Die Stadt repariert das Bauwerk ständig und steckt jährlich rund 100.000 Euro in den Unterhalt. Eine grundlegende Sanierung wäre aber nötig, um die Beringerbrücke zu erhalten. Die Stadtverwaltung möchte sie am liebsten abreißen, doch die Denkmalschützer sind dagegen. Das Landesamt für Denkmalpflege hält die Brücke aus dem Jahr 1907 für schützenswert.
Zunächst geht es laut Fraidel so weiter: Seine Abteilung wird den endgültigen Prüfbericht abwarten und dann überlegen, ob und mit welchem Aufwand die Beringerbrücke so repariert werden kann, dass Autos wieder fahren können.
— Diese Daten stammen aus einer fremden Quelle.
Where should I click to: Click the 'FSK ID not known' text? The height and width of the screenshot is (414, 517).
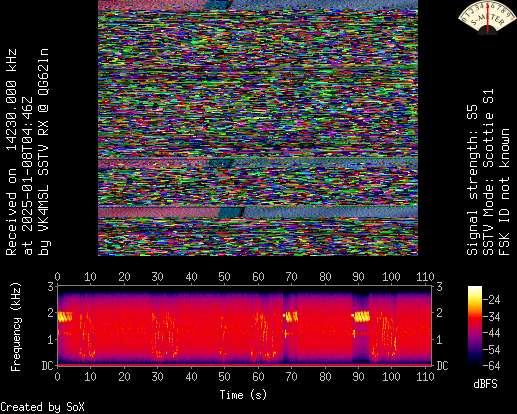pos(504,192)
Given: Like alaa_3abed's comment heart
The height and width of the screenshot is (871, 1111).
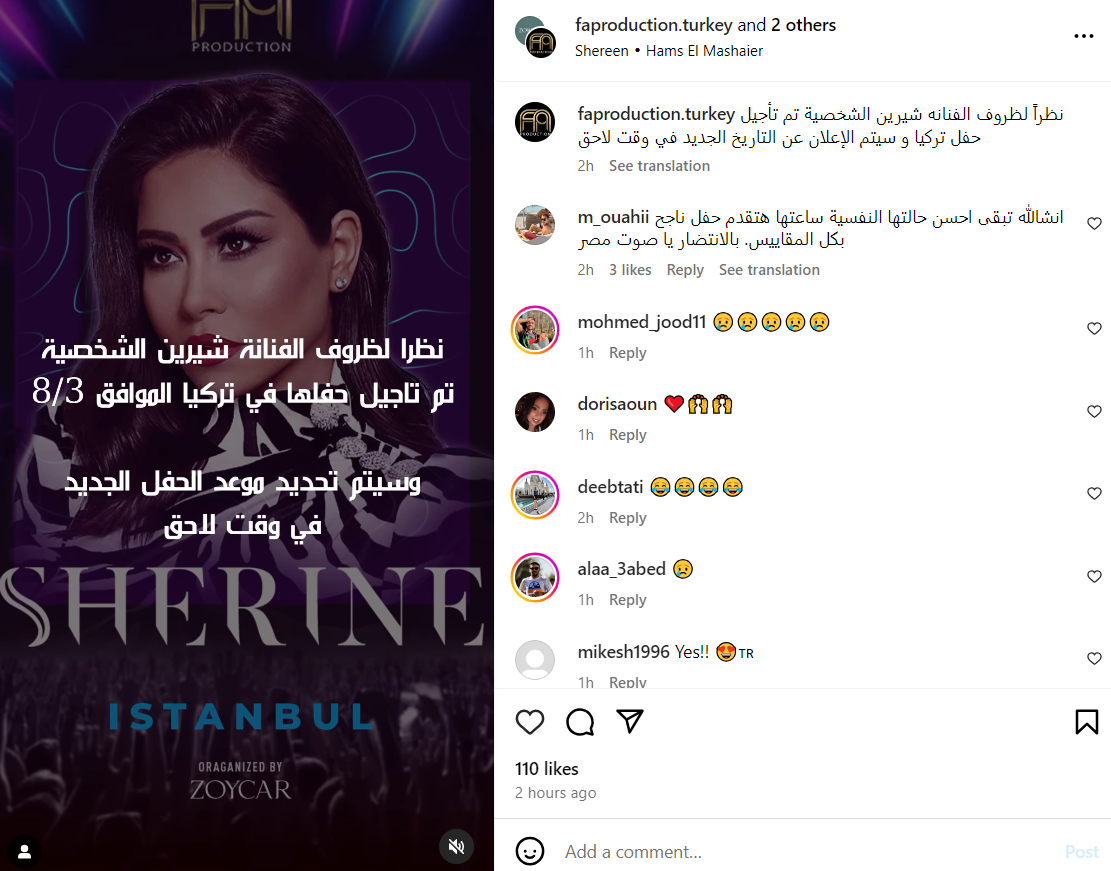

Was eine Sanierung kosten würde

Schätzung Die Stadtverwaltung hat im Oktober vergangenen Jahres die Sanierungsvarianten für die Beringerbrücke im Stadtentwicklungsausschuss vorgestellt. Demnach würde eine Komplettsanierung, die die Brücke für Fußgänger, Radler und Autofahrer erhält, nach einer ersten groben Schätzung rund 25 Millionen Euro kosten. Die Brücke hätte dann eine Lebensdauer von 30 Jahren. Ein vergleichbarer Brückenneubau würde rund 34 Millionen Euro kosten, aber 80 Jahre halten.